チームはリーグ戦を岡本のサポートに応えるように強敵チームに勝利。「素直に同期のプレーやかっこいい姿を見てめちゃくちゃうれしかった」と岡本は当時を振り返る。
苦しかったラストイヤー、それでもーー
もがき苦しんだラストイヤー。仲間の活躍に目を背けたことも、逃げ出したいと思ったこともあった。しかし、この苦い経験は岡本を確実に成長させている。
「今後自分が生きていく上での試練だと思ってそこを乗り越えたら、ラグビー人生としても強くなると思うし、そういったところでも別の視点で考えられるようになった」
「けがに対しての後悔はあっても、努力に関しての後悔はない」。そう強く語った彼の言葉は、日々の地道な練習や、日ごろから欠かさずにメモを取り続けた"競技と向き合う真剣な姿勢"の表れだ。
大けがを乗り越えて、岡本が伝えたい思い
岡本は4月から社会人ラグビーで現役続行予定。

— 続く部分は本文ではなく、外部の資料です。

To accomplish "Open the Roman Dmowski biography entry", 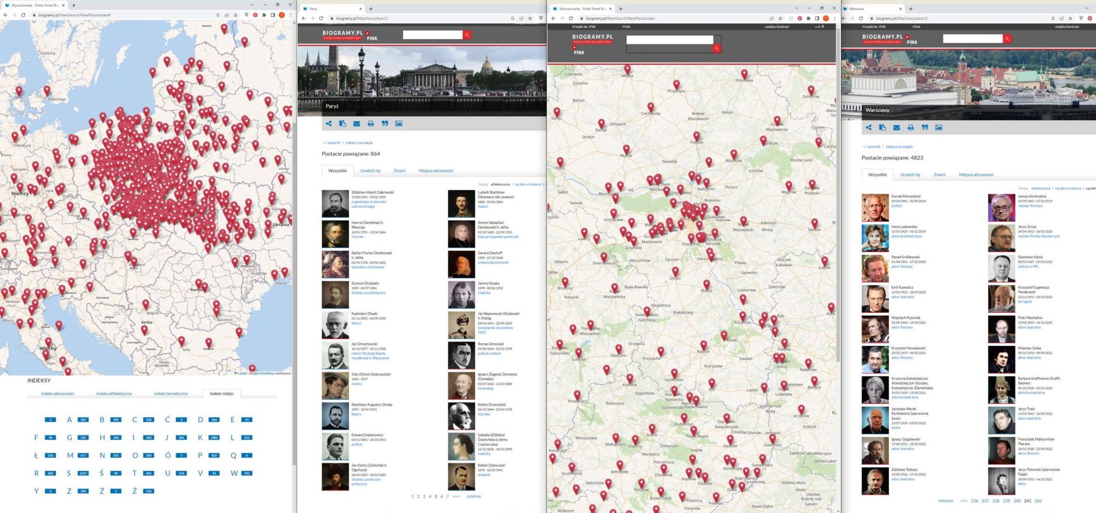I will (x=490, y=344).
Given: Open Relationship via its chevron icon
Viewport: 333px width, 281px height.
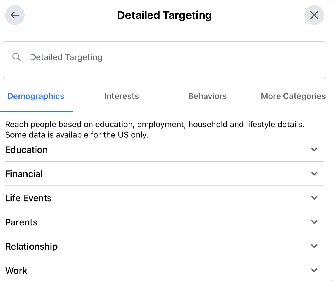Looking at the screenshot, I should point(314,246).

新天地での目標は「1年目でプレーヤーオブザマッチに選ばれること」。ルーキーイヤーから躍動することを誓った。
さらに、ラグビーでの競技生活とは別に大けがを乗り越えた岡本には伝えたい思いがあるという。
それは「けがをした人たちに向けてできること」。
「病まないでほしいし乗り越えてほしい、ラグビーだけじゃなくて、けがをした人たちに向けても発信できたら」。岡本の思いは誰かの心に響くはずだ。
苦難を乗り越えた先に、希望の光がある。
岡本はそう信じて、再び楕円の世界に飛び込む。